詳しく話を聞くと、明日の朝いちばんに、家から一番近い軍の基地に向かえばいいらしい。ボクは早速、荷物をまとめた。
その後、両親は少し豪華な晩ごはんで、ボクの2度目の旅立ちを祝ってくれた。前回は、希望を、今回は、絶望を抱いて旅立ちのお祝いを噛み締めた。
ボクは布団に転がり、ケータイを開く。
「遺書でも書くか。」
小さく呟き、メモのアプリをタップする。おや?そういえば、前にも任務の前に遺書を書いたな。『遺書』という題名のメモをタップして開く。両親や、中学時代の友達に宛てて、感謝が述べられている。ルキとサトイさんにも。

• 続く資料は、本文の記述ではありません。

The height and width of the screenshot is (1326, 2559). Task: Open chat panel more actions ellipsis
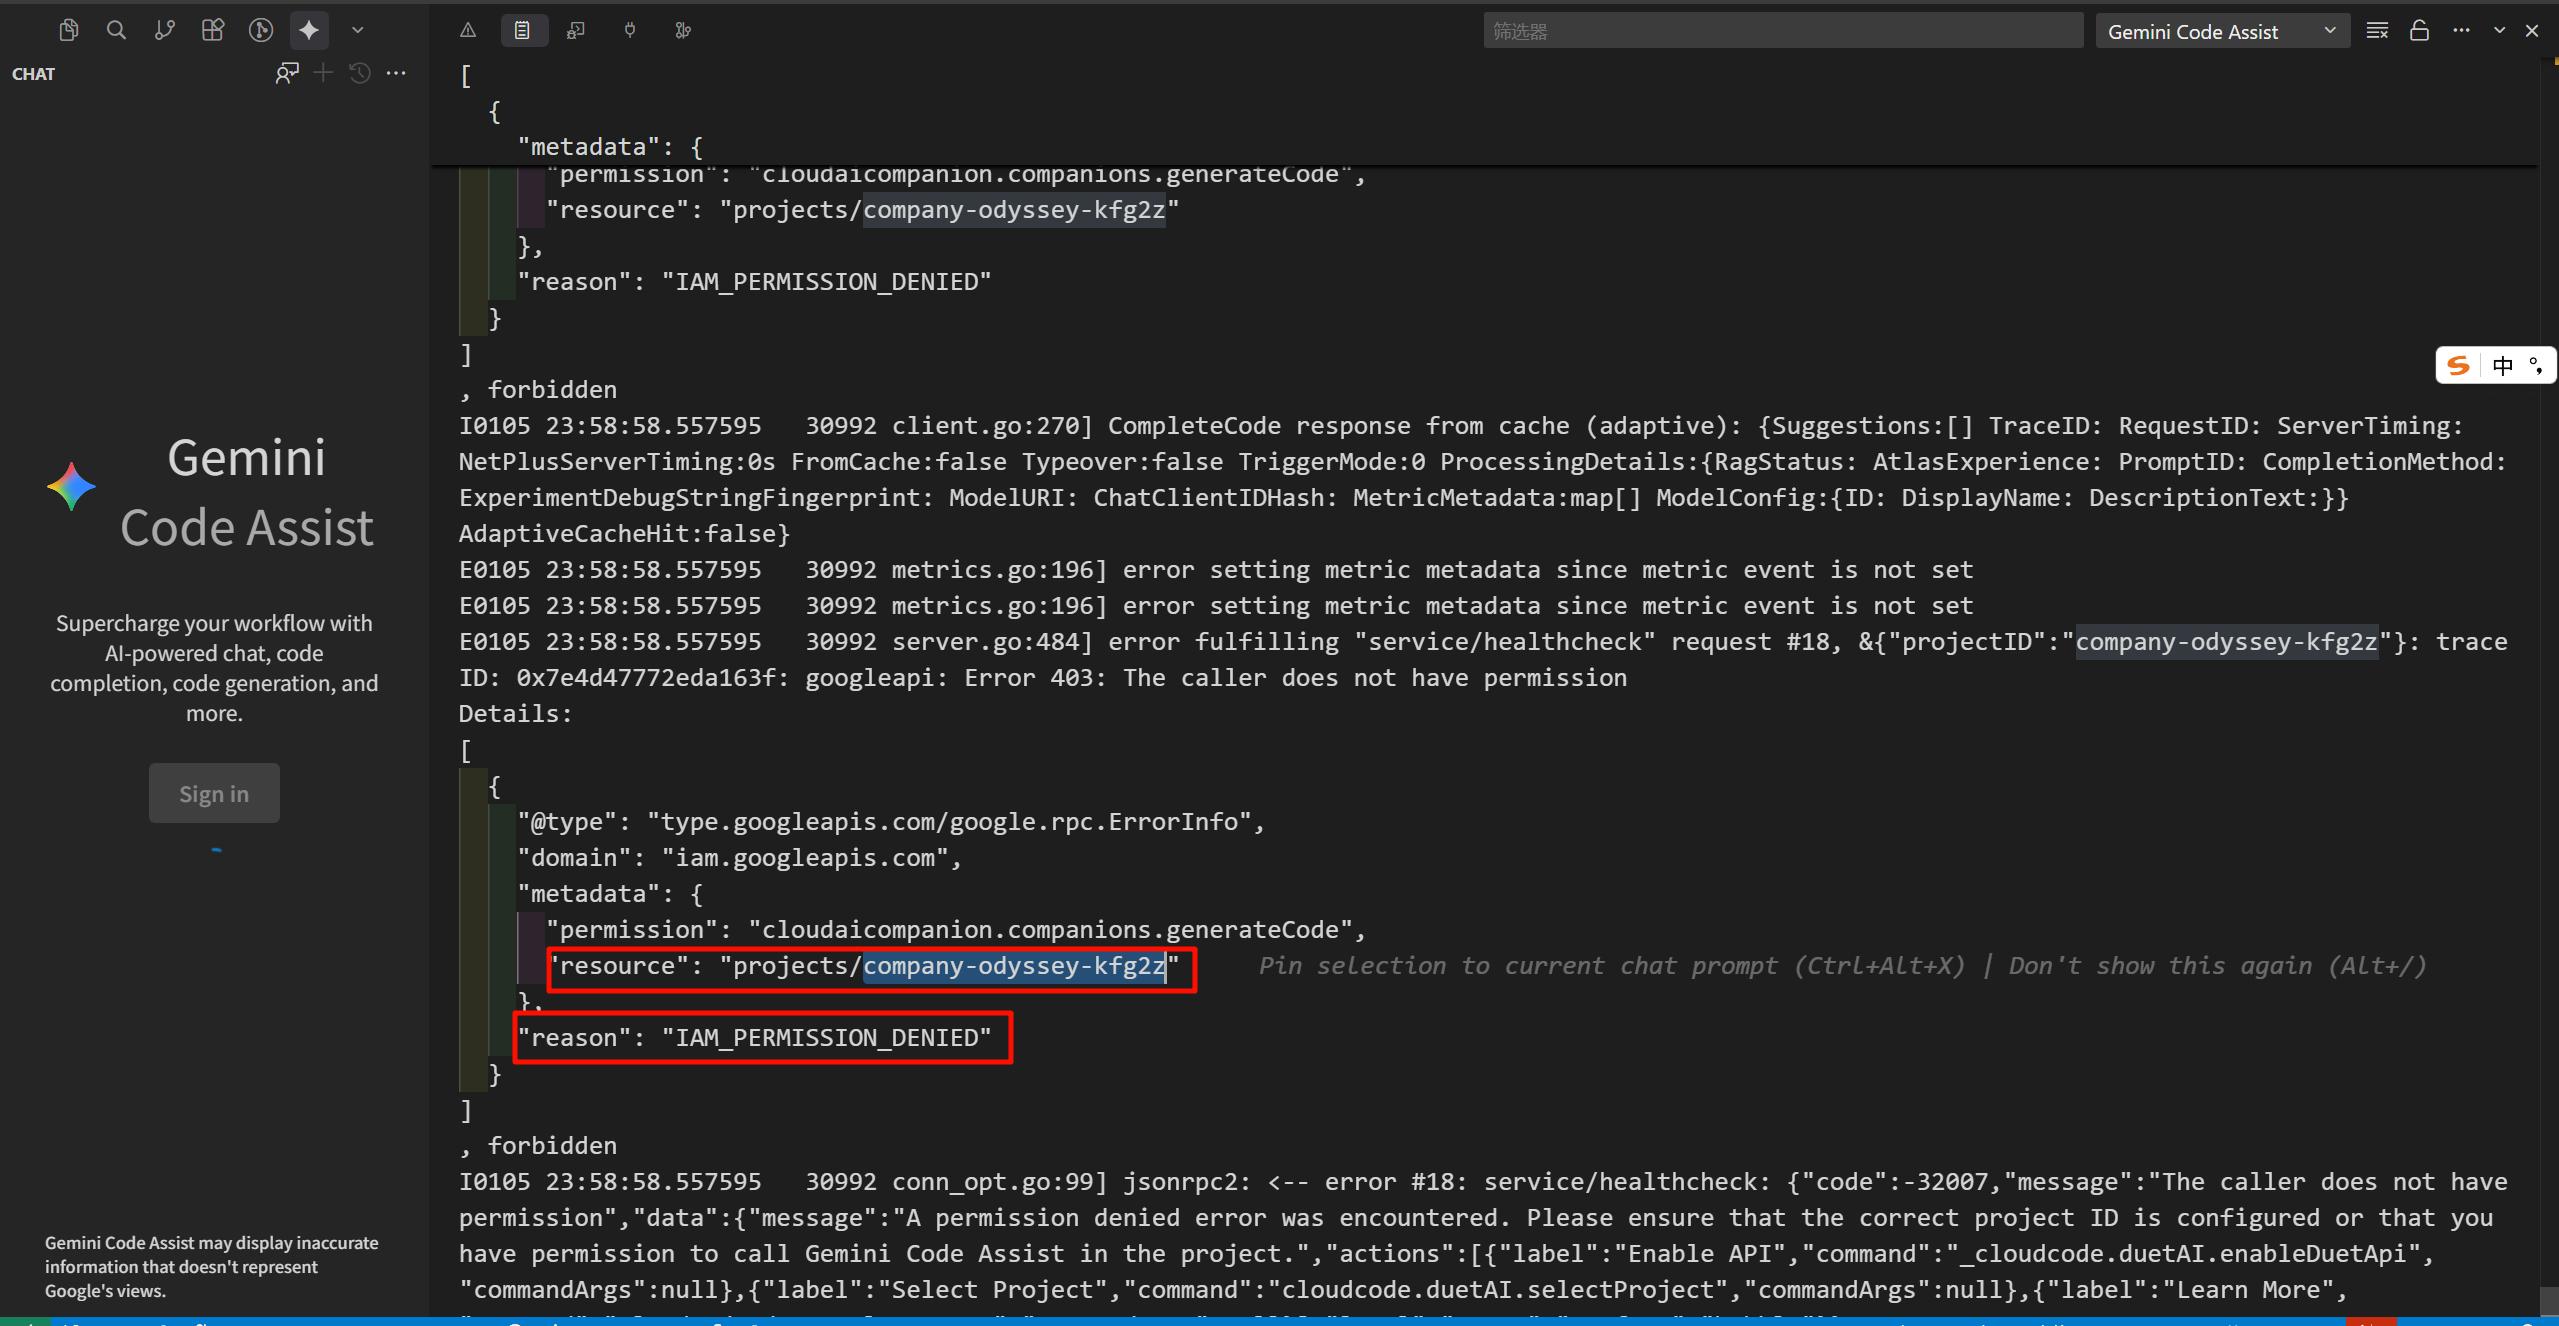[397, 73]
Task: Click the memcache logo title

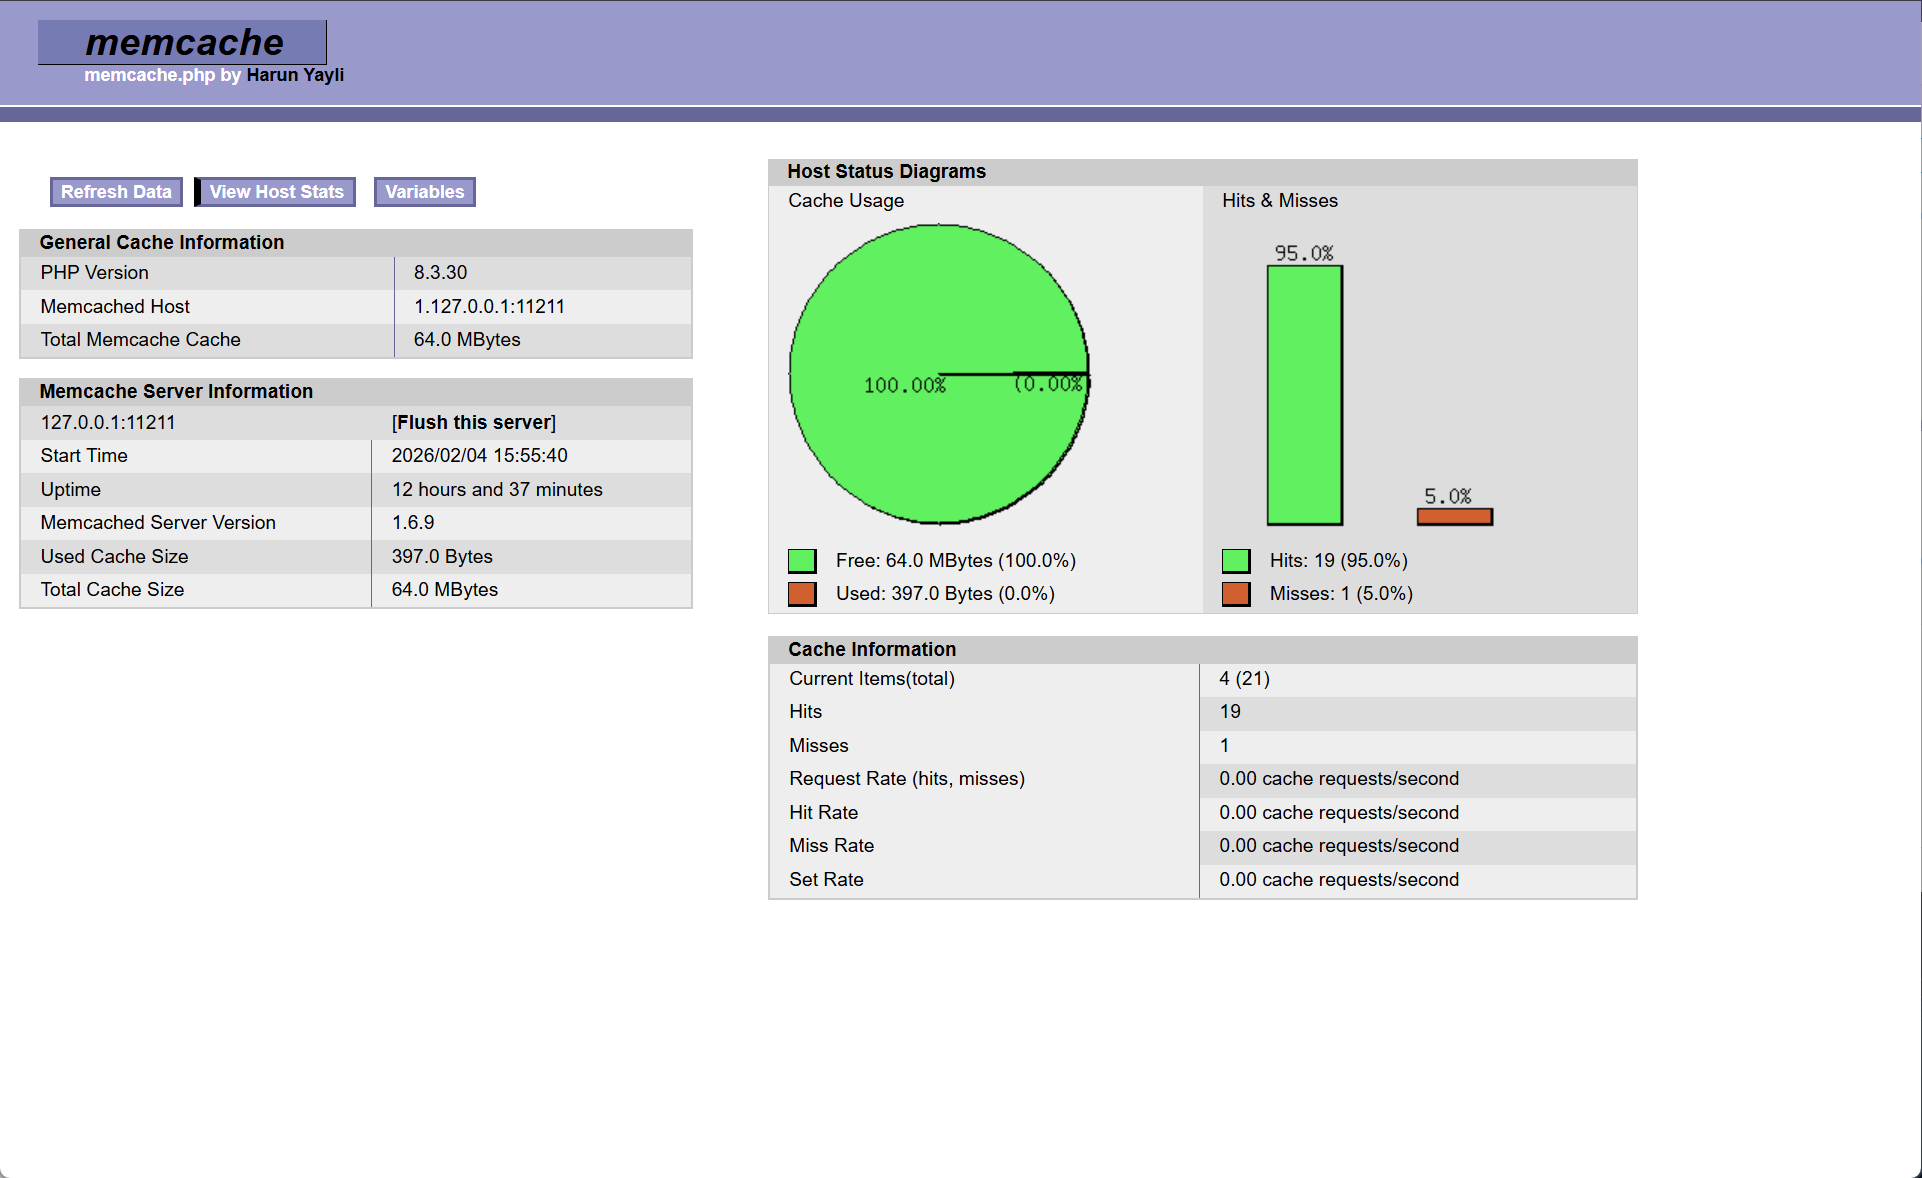Action: tap(184, 42)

この時は、本当に死ぬとは思わなかった。ルキがチート級の強さであるということは分かっていたので、万が一の為に書いていたものだ。
たったひとつの季節の間だったが、幸せだった。あぁ、そうか。Aクラスに入る人は、皆、虐げられて生きてきているはずだから、最期に幸せを味わわせてやろうということか。
ボクは、ルキとサトイさんに宛てた部分を削除して、そっとケータイの電源を落とした。